Im Zuge der Umsetzung der Versicherungsvermittlerrichtlinie in nationales Recht wird die bislang frei zugängliche Tätigkeit des Versicherungsvermittlers grundsätzlich als erlaubnispflichtiges Gewerbe ausgestaltet. Darüber hinaus besteht regelmäßig eine Registrierungspflicht. Für die Gruppe der so genannten nebenberuflichen Annexvermittler besteht jedoch weder eine Erlaubnis- noch eine Registrierungspflicht, wenn nachfolgende Voraussetzungen erfüllt sind.

I. Rechtsgrundlagen

Rechtsgrundlagen für die Änderung sind das Gesetz zur Neuregelung des Versicherungsvermittlerrechts sowie die Verordnung über die Versicherungsvermittlung und -beratung (VersVermV), die weitergehende konkretisierende Regelungen zum Inhalt des Versicherungsvermittlerregisters, zur Sachkundeprüfung und zu den Verpflichtigungen von Versicherungsvermittlern und -beratern gegenüber Kunden, z. B. beim ersten Geschäftskontakt, trifft. Das Gesetz und die Verordnung sind zum 22. Mai 2007 in Kraft getreten. Gesetzes- und Verordnungstext finden Sie auf dem nachfolgendem Link.

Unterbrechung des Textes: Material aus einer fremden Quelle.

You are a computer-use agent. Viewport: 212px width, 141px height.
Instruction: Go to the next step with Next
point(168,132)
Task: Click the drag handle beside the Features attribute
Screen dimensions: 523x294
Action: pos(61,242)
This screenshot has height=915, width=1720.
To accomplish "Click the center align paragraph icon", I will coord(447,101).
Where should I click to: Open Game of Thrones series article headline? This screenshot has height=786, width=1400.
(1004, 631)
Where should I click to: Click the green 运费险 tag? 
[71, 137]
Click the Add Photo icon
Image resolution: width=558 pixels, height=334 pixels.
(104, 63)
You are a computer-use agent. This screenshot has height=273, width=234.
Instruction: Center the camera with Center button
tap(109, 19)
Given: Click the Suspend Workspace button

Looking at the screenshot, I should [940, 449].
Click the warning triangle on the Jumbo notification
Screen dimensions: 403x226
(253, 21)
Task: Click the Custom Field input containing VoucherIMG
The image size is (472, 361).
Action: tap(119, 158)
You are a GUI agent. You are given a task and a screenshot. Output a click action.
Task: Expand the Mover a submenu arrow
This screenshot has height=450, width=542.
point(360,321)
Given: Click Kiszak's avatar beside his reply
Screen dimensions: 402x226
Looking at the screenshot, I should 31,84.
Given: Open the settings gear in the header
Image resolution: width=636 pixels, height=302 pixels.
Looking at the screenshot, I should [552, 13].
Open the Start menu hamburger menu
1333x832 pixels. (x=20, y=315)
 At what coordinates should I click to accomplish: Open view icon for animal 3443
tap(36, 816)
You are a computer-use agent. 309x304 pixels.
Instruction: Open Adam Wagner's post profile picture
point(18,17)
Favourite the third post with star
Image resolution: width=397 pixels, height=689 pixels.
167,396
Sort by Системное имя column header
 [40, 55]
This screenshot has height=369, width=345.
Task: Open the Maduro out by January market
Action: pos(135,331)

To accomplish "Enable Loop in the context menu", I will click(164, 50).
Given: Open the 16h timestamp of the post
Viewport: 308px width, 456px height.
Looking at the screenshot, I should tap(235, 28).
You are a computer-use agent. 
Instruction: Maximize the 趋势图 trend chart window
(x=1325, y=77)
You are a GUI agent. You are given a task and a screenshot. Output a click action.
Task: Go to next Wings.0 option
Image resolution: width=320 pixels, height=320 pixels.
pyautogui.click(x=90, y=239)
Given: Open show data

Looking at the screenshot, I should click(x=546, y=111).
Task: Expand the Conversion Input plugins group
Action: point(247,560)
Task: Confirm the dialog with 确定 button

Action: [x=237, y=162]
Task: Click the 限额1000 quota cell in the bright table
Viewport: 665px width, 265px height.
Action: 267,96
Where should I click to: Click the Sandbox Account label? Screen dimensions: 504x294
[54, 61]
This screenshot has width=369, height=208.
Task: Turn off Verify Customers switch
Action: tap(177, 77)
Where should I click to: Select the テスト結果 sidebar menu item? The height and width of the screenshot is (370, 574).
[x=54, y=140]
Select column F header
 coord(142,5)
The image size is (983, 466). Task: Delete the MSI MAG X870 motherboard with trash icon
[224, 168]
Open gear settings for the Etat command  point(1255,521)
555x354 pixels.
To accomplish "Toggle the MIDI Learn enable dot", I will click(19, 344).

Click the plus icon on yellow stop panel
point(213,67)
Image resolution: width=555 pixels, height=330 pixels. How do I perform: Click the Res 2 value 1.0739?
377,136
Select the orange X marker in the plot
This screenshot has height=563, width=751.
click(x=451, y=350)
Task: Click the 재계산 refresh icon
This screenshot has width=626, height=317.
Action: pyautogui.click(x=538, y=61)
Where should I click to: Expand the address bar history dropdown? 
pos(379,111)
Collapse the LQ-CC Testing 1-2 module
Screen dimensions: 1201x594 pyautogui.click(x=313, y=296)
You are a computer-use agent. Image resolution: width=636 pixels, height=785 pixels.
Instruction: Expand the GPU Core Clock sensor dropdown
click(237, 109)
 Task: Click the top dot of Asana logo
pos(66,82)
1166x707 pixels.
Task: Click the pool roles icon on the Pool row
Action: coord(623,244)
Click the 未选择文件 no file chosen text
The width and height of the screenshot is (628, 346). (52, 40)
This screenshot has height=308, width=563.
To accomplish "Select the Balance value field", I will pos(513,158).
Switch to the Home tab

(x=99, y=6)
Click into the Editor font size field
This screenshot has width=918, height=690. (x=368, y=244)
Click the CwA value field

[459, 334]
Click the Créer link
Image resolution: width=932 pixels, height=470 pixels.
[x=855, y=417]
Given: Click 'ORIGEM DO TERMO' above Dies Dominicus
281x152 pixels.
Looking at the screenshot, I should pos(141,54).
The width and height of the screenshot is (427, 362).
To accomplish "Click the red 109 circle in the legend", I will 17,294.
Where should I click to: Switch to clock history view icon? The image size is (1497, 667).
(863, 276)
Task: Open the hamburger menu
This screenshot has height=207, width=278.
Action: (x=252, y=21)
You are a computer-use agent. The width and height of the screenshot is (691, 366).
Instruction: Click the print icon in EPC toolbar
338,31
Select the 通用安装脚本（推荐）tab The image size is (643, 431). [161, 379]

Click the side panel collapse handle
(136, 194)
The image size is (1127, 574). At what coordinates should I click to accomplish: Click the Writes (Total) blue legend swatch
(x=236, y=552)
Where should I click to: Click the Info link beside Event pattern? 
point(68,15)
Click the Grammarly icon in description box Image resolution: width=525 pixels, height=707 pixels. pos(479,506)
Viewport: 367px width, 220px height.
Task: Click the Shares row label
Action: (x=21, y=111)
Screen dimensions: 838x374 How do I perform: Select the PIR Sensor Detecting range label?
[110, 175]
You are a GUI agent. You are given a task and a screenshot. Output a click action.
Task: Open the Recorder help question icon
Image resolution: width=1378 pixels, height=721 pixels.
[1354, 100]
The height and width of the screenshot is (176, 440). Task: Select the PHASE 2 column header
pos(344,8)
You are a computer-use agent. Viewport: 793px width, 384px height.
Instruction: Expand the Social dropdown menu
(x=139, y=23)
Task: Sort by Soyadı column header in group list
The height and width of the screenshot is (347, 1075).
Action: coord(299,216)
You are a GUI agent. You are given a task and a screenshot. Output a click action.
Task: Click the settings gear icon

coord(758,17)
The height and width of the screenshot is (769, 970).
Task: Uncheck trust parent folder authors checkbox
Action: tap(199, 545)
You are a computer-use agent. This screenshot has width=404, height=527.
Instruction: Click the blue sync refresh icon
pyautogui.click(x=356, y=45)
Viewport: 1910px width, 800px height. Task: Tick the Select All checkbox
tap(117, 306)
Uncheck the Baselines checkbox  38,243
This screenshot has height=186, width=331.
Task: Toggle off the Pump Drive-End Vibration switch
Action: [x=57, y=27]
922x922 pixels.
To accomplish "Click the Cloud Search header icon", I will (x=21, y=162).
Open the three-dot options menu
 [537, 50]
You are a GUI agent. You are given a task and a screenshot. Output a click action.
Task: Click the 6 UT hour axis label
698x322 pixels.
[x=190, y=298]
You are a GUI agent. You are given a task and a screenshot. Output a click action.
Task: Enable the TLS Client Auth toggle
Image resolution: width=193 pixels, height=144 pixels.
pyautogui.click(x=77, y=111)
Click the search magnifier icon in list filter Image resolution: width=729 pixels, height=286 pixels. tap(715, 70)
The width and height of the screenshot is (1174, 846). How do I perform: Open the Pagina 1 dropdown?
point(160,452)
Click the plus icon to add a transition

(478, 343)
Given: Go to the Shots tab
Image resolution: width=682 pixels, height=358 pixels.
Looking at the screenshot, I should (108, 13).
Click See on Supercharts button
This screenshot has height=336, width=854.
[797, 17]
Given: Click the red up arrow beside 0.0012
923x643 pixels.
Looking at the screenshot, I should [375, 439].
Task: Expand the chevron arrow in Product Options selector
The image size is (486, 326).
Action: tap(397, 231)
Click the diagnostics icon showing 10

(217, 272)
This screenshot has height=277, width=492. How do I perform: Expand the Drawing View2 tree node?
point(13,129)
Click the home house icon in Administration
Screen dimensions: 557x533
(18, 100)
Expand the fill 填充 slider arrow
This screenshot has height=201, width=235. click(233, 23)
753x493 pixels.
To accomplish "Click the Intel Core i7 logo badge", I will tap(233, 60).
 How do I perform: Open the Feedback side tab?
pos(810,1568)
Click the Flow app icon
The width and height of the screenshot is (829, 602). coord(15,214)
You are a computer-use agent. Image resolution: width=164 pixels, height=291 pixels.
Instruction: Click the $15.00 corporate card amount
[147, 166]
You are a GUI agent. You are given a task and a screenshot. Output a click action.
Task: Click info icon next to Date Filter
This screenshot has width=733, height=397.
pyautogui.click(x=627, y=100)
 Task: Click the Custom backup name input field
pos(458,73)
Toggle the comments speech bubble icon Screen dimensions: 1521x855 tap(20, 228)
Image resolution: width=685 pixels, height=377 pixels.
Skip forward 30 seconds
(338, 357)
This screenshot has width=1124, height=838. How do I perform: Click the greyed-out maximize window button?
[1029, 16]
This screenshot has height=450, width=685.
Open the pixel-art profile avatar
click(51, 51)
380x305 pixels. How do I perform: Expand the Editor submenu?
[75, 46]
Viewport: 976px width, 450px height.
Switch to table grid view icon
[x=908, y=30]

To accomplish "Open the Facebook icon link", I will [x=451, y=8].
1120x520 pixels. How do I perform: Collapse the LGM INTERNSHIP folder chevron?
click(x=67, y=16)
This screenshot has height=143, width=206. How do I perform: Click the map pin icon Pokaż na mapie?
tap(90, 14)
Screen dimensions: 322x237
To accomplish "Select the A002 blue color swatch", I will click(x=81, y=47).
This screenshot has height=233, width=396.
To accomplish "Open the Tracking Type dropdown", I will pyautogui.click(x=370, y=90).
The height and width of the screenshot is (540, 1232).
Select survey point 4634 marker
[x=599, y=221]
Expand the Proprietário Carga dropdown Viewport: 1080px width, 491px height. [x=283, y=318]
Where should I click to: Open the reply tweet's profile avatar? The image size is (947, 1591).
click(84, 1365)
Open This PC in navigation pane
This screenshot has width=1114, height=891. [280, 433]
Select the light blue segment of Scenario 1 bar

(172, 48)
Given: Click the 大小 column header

>> Versicherungsvermittler: Neue Regelungen ab 22. Mai 2007

II. Welche Vermittler fallen als sog. Annexvermittler unter die Ausnahme von der Erlaubnis- und Registrierungspflicht?

Wer gewerbsmäßig als selbständiger Versicherungsmakler oder als Versicherungsvertreter den Abschluss von Versicherungsverträgen vermitteln will (Versicherungsvermittler), bedarf grundsätzlich der Erlaubnis und muss sich im Versicherungsvermittlerregister registrieren lassen.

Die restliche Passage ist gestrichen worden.